> Stored data entries
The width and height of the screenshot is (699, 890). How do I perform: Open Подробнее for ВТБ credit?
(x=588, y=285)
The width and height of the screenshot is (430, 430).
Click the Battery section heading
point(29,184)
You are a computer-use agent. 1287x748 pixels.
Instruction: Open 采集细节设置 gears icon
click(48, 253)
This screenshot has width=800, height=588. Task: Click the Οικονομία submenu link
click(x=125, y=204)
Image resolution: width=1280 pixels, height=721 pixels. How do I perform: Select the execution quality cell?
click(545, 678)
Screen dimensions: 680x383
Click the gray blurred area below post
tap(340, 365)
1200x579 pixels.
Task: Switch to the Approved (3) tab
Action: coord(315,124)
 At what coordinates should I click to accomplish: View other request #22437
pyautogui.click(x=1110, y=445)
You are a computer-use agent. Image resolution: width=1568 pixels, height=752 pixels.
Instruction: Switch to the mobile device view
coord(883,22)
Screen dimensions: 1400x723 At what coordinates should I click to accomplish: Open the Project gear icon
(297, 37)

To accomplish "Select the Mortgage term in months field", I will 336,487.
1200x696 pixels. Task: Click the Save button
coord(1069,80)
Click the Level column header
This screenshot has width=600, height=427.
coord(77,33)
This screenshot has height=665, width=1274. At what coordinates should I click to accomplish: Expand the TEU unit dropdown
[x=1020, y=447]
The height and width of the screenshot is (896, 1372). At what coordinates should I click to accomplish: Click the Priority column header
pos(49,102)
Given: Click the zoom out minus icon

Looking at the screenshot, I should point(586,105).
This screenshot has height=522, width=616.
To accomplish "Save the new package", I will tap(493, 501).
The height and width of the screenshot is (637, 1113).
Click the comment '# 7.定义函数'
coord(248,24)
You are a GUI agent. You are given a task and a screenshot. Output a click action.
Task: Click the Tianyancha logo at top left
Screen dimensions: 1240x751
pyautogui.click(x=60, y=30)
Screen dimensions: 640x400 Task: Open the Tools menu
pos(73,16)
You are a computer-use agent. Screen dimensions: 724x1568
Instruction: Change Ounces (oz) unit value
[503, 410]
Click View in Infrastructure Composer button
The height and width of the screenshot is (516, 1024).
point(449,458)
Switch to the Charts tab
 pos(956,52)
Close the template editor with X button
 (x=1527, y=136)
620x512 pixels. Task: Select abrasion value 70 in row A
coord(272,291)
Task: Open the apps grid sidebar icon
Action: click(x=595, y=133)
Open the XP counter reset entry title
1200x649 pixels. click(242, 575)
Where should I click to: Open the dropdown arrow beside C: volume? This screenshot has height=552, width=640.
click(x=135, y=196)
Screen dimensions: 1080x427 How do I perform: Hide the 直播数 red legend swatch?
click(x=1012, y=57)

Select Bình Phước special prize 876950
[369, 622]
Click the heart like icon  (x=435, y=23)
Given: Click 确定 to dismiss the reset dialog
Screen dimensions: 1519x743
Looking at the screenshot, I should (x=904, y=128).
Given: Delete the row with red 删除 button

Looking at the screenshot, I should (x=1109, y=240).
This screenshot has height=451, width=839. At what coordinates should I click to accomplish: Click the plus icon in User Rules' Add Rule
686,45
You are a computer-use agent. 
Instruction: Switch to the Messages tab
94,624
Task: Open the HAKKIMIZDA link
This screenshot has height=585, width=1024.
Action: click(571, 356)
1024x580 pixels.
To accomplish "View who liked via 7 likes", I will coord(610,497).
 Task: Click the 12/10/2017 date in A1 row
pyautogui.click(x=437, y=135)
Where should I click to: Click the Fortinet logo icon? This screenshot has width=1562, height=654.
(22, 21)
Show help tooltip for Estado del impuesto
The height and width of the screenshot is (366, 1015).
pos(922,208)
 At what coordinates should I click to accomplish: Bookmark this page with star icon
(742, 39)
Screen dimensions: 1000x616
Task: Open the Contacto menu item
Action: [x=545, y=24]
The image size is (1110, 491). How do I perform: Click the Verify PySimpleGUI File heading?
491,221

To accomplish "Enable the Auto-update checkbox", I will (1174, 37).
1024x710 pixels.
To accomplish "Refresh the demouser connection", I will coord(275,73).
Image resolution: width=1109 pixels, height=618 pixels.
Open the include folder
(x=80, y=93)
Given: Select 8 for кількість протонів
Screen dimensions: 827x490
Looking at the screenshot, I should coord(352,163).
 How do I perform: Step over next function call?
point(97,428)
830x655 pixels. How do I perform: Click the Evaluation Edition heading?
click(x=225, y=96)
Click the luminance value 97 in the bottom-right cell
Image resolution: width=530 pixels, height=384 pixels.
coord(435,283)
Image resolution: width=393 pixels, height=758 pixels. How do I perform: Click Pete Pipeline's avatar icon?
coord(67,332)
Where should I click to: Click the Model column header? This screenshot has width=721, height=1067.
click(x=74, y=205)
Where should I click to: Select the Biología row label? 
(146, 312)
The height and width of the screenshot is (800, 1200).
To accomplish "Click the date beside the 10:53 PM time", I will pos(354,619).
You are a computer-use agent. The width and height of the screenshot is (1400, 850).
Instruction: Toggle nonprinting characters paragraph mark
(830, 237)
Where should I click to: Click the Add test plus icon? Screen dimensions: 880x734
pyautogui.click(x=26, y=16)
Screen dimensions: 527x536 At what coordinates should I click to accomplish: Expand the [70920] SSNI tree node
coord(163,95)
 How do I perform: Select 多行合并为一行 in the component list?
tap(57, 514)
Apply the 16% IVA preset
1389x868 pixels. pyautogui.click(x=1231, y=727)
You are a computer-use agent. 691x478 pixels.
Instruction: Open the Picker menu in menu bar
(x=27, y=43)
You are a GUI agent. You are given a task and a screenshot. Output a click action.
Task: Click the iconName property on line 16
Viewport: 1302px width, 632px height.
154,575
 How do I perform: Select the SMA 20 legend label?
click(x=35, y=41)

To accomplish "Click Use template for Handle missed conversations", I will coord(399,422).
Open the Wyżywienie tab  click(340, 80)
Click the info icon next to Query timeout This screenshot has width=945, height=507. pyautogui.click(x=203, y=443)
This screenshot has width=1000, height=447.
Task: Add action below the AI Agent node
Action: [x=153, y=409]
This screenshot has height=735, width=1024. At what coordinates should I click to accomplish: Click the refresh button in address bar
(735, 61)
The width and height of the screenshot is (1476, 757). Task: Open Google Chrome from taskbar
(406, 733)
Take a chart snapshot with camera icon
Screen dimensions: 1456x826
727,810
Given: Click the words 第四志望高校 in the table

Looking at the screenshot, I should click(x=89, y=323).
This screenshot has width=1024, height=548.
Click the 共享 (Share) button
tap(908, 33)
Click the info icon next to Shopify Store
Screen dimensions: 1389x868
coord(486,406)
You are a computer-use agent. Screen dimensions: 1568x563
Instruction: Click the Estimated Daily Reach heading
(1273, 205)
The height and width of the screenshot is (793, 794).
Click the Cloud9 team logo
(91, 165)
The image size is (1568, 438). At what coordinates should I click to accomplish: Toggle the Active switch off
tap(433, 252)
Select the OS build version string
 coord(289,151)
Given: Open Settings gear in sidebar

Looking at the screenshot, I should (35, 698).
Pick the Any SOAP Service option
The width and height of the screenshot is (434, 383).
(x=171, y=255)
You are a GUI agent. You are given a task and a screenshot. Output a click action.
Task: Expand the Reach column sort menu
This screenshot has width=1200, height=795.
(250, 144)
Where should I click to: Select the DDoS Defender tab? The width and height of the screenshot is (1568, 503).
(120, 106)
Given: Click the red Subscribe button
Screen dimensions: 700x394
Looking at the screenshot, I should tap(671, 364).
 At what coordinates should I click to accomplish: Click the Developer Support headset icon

> TASK DESCRIPTION
Go through the records above line by line and say how many lines include "computer", giving only that number.

> EXERCISE SOLUTION
7